2) In a large saucepan, bring the chicken stock to a boil. Slowly pour in the polenta and the salt, whisking constantly with a wire whisk. Reduce the heat to low and cook, stirring constantly with a wooden spoon until thickened and smooth, about 20 to 25 minutes.
3) Fold in the corn, parmesan, and parsley. Pour the mixture into the prepared baking dish. Cover and chill in the refrigerator at least 4 hours or overnight.
4) Preheat the griddle to medium-high.
5) With a 5cm circle cutter, cut the chilled polenta into circles. Brush with olive oil and season with salt and pepper. Griddle on both sides until golden brown.
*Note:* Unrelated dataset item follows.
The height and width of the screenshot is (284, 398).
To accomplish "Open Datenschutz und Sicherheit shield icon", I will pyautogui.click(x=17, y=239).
6) Arrange the polenta on a platter and spoon the vinaigrette over. Sprinkle with chopped parsley.
For the morel vinaigrette:
1) In a blender, blend the vinegar, shallot, and mustard until smooth. With the motor running, slowly add the walnut oil and 130ml of the olive oil until emulsified. Season with salt and pepper, to taste. Pour into a medium bowl and set aside.
2) Heat the remaining 65ml of oil in a large saute pan over high heat. Add the mushrooms and cook until golden brown. Season with salt and pepper, to taste.
3) Remove the mushrooms from the heat and coarsely chop them. Fold the mushrooms into the vinaigrette. Spoon the vinaigrette over the grilled polenta.